Your task is to retype, exactly and without pictures, the line holding "Image resolution: width=532" and each line that follows it to the end of the entries.
________________________________________
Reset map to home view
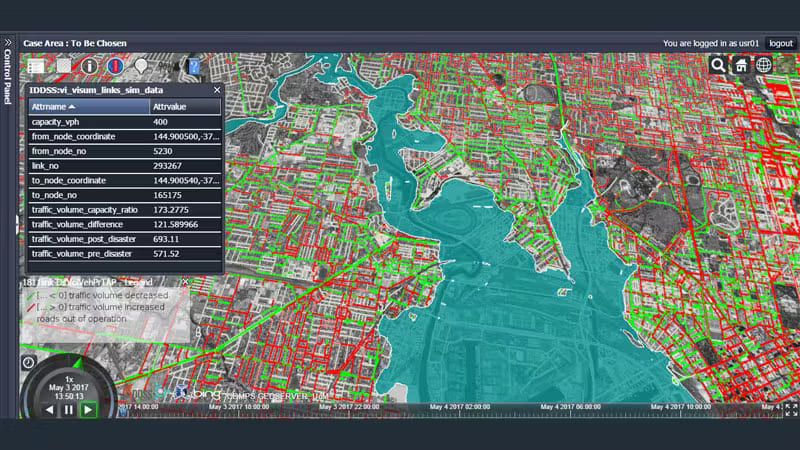 pos(741,65)
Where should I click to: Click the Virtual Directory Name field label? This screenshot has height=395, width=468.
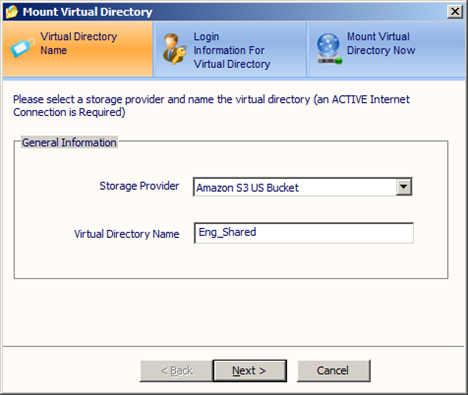(x=127, y=234)
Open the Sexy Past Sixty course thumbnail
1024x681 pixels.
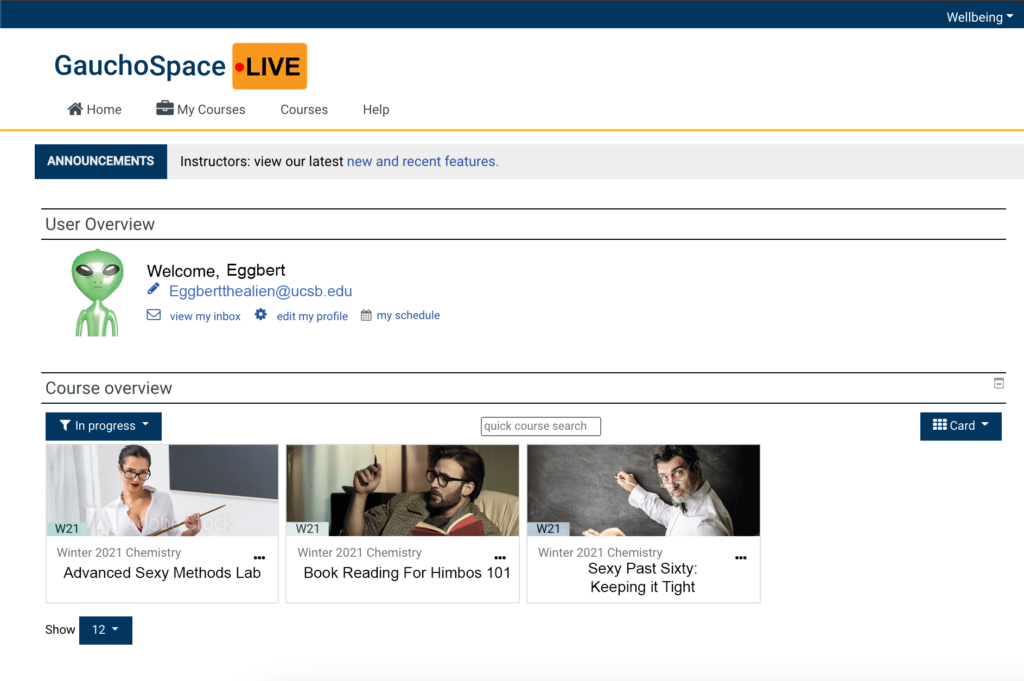click(x=643, y=489)
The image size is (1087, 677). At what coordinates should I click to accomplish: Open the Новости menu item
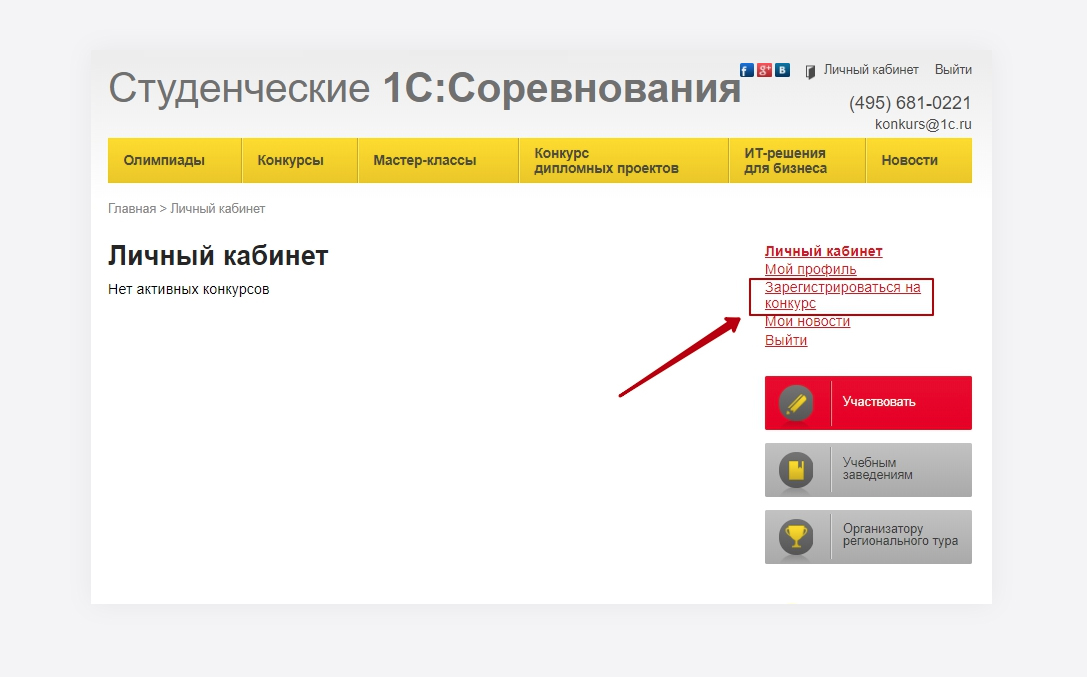pyautogui.click(x=909, y=160)
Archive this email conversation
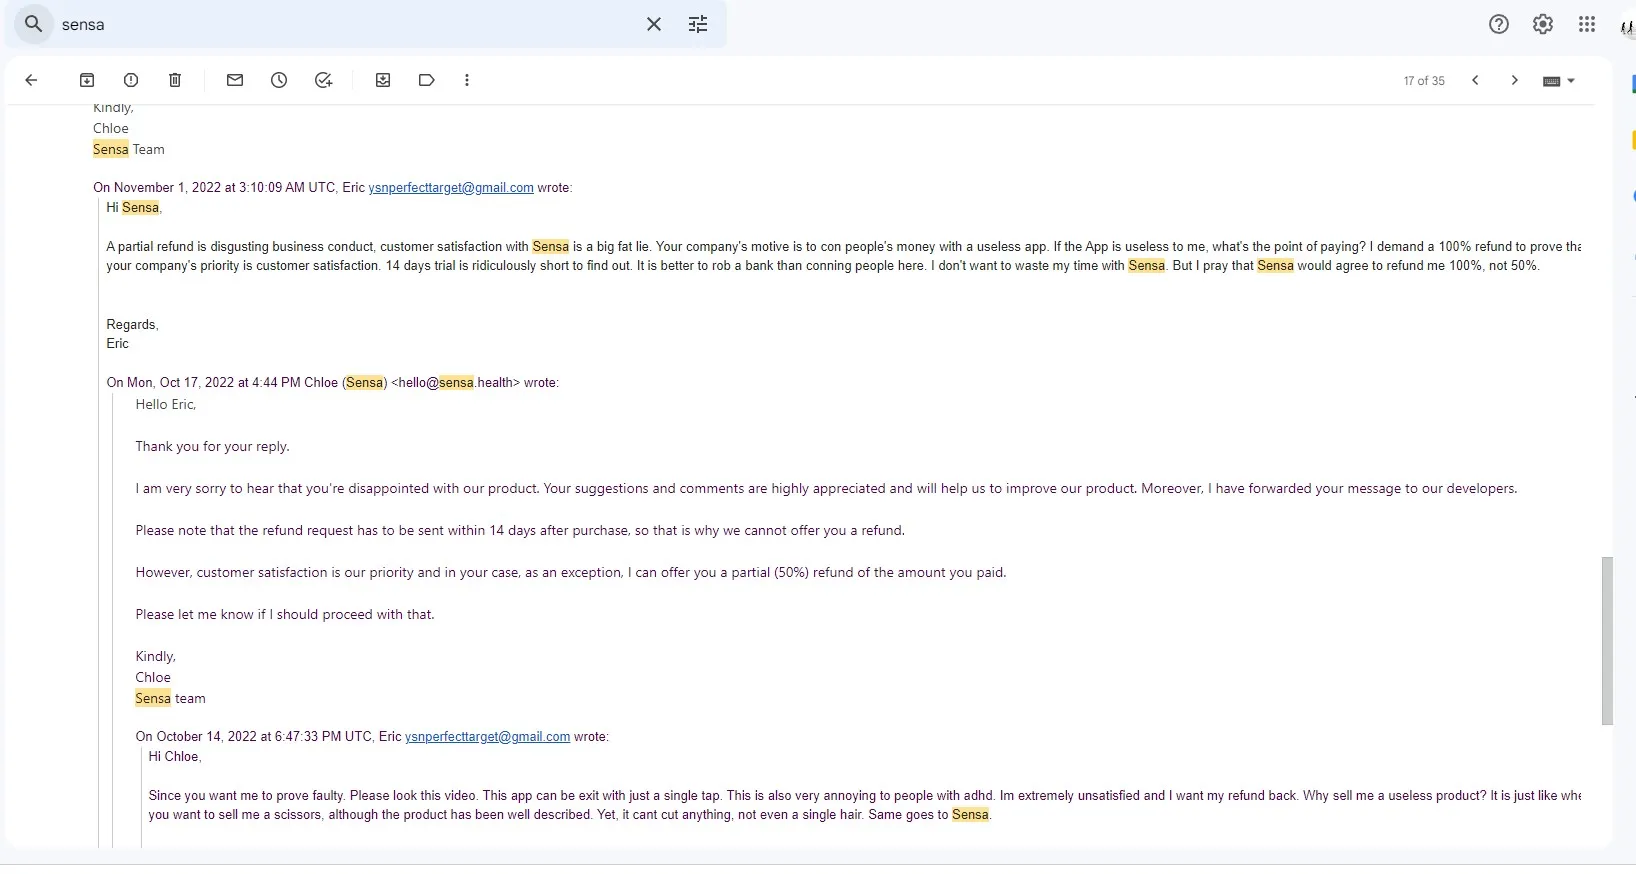This screenshot has height=874, width=1636. (87, 80)
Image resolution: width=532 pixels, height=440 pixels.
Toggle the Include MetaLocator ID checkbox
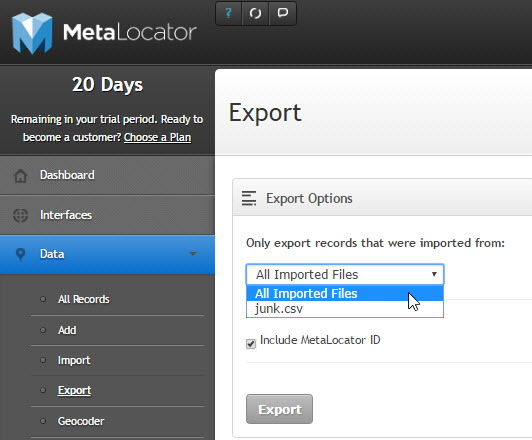(251, 344)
________________________________________
Answer to the exercise>
Image resolution: width=532 pixels, height=440 pixels.
Toggle the Include MetaLocator ID checkbox
(251, 344)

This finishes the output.